WilsonCowanThreePopBase#

class brainmass.WilsonCowanThreePopBase(in_size, noise_E=None, noise_I=None, noise_M=None, rE_init=Constant(value=0.0), rI_init=Constant(value=0.0), rM_init=Constant(value=0.0), method='exp_euler')#

Abstract base class for three-population Wilson-Cowan models.

This base class extends the Wilson-Cowan framework to three populations: excitatory (E), inhibitory (I), and modulatory (M). The modulatory population can represent cholinergic/noradrenergic modulation, VIP interneurons, or long-range feedback.

Parameters:
  • in_size (int | Sequence[int] | integer | Sequence[integer]) – Spatial shape of each population (E, I, M). Can be an int, a tuple of ints, or any size compatible with brainstate.

  • noise_E (Noise) – Additive noise process for the excitatory population. Default is None.

  • noise_I (Noise) – Additive noise process for the inhibitory population. Default is None.

  • noise_M (Noise) – Additive noise process for the modulatory population. Default is None.

  • rE_init (Callable) – Initializer for the excitatory state rE. Default is braintools.init.Constant(0.0).

  • rI_init (Callable) – Initializer for the inhibitory state rI. Default is braintools.init.Constant(0.0).

  • rM_init (Callable) – Initializer for the modulatory state rM. Default is braintools.init.Constant(0.0).

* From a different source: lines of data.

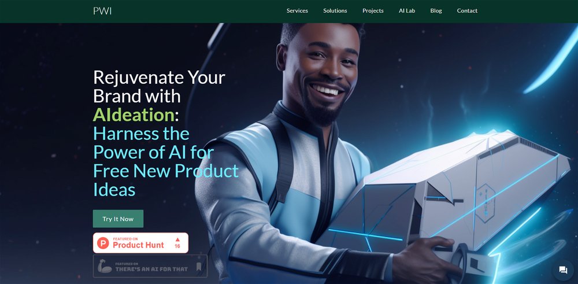Open the chat widget icon
The width and height of the screenshot is (578, 284).
(x=563, y=270)
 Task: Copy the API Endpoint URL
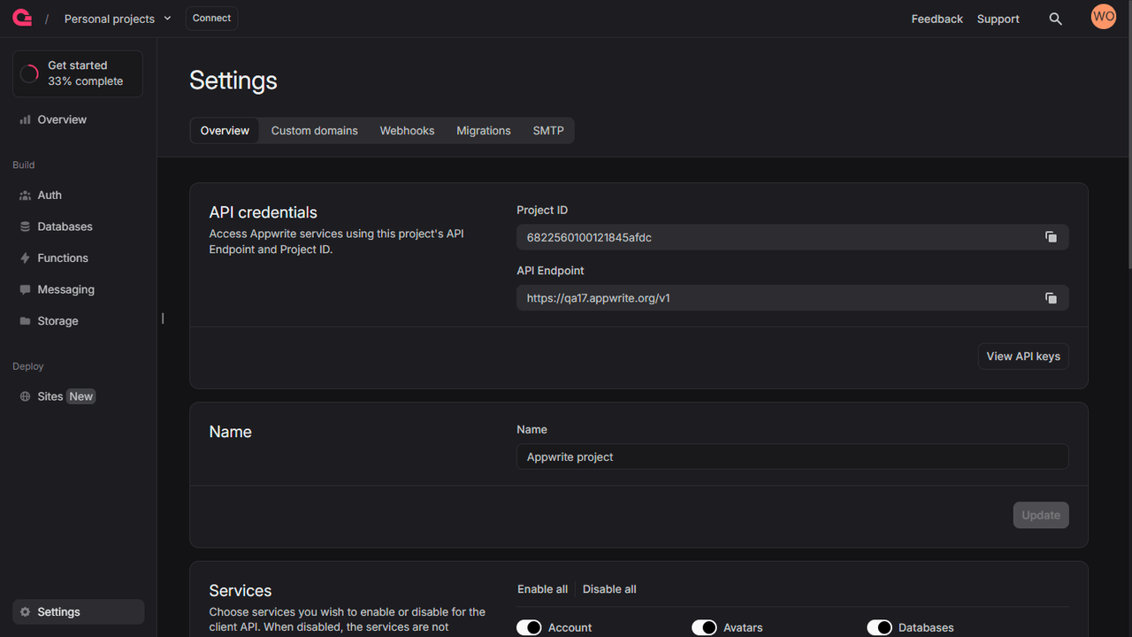(x=1051, y=298)
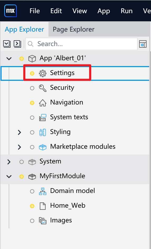
Task: Click the collapse all tree icon
Action: click(x=7, y=44)
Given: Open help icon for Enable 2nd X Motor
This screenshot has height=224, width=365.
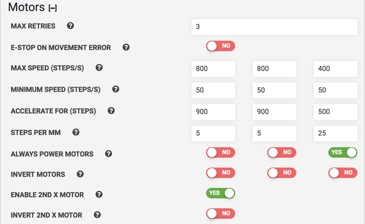Looking at the screenshot, I should 99,194.
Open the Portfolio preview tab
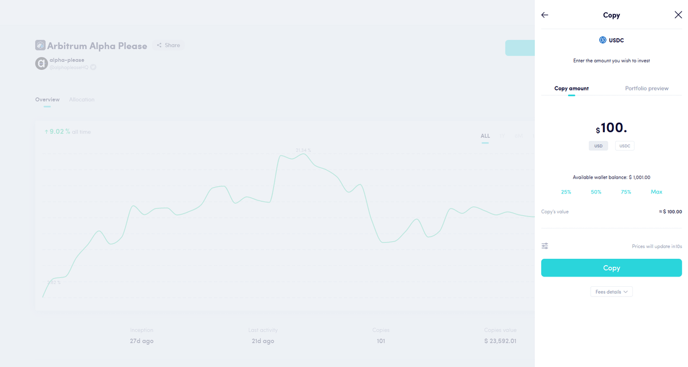This screenshot has height=367, width=688. 646,88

  • method (str) – The numerical integration method to use. One of 'exp_euler', 'euler', 'rk2', or 'rk4', that is implemented in braintools.quad. Default is 'exp_euler'.

Return type:

Any

rE#

Excitatory population activity (dimensionless).

Type:

brainstate.HiddenState

rI#

Inhibitory population activity (dimensionless).

Type:

brainstate.HiddenState

rM#

Modulatory population activity (dimensionless).

Type:

brainstate.HiddenState

Notes

Subclasses must implement:

  • drE(rE, rI, rM, ext): Right-hand side for excitatory population

  • drI(rI, rE, rM, ext): Right-hand side for inhibitory population

  • drM(rM, rE, rI, ext): Right-hand side for modulatory population

  • F(x, *args) (optional): Transfer function

F(x, a, theta)[source]#

Sigmoidal transfer function.

__init__(in_size, noise_E=None, noise_I=None, noise_M=None, rE_init=Constant(value=0.0), rI_init=Constant(value=0.0), rM_init=Constant(value=0.0), method='exp_euler')[source]#
Parameters:
derivative(state, t, E_ext, I_ext, M_ext)[source]#

Compute derivatives for all three populations.

Parameters:
  • state (tuple) – Tuple of (rE, rI, rM) states.

  • t (float) – Current time.

  • E_ext (array-like or scalar) – External input to excitatory population.

  • I_ext (array-like or scalar) – External input to inhibitory population.

  • M_ext (array-like or scalar) – External input to modulatory population.

Returns:

Tuple of (drE/dt, drI/dt, drM/dt) derivatives.

Return type:

tuple

drE(rE, rI, rM, ext)[source]#

Right-hand side for the excitatory population.

Must be implemented by subclasses.

drI(rI, rE, rM, ext)[source]#

Right-hand side for the inhibitory population.

Must be implemented by subclasses.

drM(rM, rE, rI, ext)[source]#

Right-hand side for the modulatory population.

Must be implemented by subclasses.

init_state(batch_size=None, **kwargs)[source]#

Initialize model states rE, rI, and rM.

Parameters:

batch_size (int or None, optional) – Optional leading batch dimension. If None, no batch dimension is used. Default is None.

update(rE_inp=None, rI_inp=None, rM_inp=None)[source]#

Advance the system by one time step.

Parameters:
  • rE_inp (array-like or scalar or None, optional) – External input to the excitatory population. If None, treated as zero. If noise_E is set, its output is added.

  • rI_inp (array-like or scalar or None, optional) – External input to the inhibitory population. If None, treated as zero. If noise_I is set, its output is added.

  • rM_inp (array-like or scalar or None, optional) – External input to the modulatory population. If None, treated as zero. If noise_M is set, its output is added.

Returns:

The updated excitatory activity rE with the same shape as the internal state.

Return type:

array-like

Notes

The method performs numerical integration using the specified method (exp_euler by default) and updates the internal states rE, rI, and rM in-place.